Das soziale Umfeld und der Behandler sollten nicht das Bedürfnis nach
Rückversicherung erfüllen, sondern mit dem Patienten selbständige
Bewältigungsmöglichkeiten besprechen.
Es kann sinnvoll sein, nicht zu früh auf eine Reduktion der Kontrollverhaltensweisen
zu drängen, sondern diese einleitend noch verstärken.
Vor der eigentlichen Verhaltensänderung sollte eine Phase der kognitiven
Vorbereitung und Herstellung der motivationalen Voraussetzung erfolgen. Hierzu
sollte der Krankheitskreislauf aufgezeigt und mit dem Patienten bearbeitet werden
(Bewertung als krankErhöhung von SchonverhaltenReduktion der körperlichen
Belastbarkeiterhöhte Neigung zum Erleben körperlicher Missempfindungen).
3.5 Weitere Maßnahmen zur psychischen Stabilisierung (S. 949)

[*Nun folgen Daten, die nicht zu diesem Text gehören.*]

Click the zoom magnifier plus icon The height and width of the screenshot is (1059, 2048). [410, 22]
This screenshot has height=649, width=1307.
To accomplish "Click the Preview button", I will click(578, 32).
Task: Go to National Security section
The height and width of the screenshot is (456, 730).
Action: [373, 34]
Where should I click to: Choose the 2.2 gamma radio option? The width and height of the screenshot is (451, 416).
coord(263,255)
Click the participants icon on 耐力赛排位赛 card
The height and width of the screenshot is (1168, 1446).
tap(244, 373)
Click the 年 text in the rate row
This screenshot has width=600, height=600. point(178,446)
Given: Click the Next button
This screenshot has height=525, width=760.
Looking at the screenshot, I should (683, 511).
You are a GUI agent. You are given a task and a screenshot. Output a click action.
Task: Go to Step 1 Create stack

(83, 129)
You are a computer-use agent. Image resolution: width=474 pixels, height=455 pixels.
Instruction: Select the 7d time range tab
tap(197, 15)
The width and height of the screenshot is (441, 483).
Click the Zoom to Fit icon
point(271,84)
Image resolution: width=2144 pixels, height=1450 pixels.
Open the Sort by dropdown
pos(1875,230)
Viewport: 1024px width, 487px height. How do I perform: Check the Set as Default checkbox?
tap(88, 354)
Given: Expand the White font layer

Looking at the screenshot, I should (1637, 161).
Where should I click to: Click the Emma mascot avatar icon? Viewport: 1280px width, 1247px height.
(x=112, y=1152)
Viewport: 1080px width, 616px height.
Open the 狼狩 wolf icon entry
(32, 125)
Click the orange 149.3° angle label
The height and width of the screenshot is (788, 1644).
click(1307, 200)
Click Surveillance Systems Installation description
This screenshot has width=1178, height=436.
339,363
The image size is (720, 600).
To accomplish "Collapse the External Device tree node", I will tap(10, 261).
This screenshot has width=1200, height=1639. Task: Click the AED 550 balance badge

Kommunikationsverfahren sowie Verfahren zum Erwerb von sozialer Kompetenz sind
ebenfalls wichtig, um den Aufbau eines adäquaten sozialen Stützsystems zu fördern. Da oft
traumatische Erlebnisse in der Krankheitsvorgeschichte vorzufinden sind, ist es ein Ziel, die
belastenden Erinnerungen in der Intensität als auch in der Häufigkeit des Sich-Aufdrängens
zu reduzieren, wie auch die Generalisierungsphänomene zu verringern.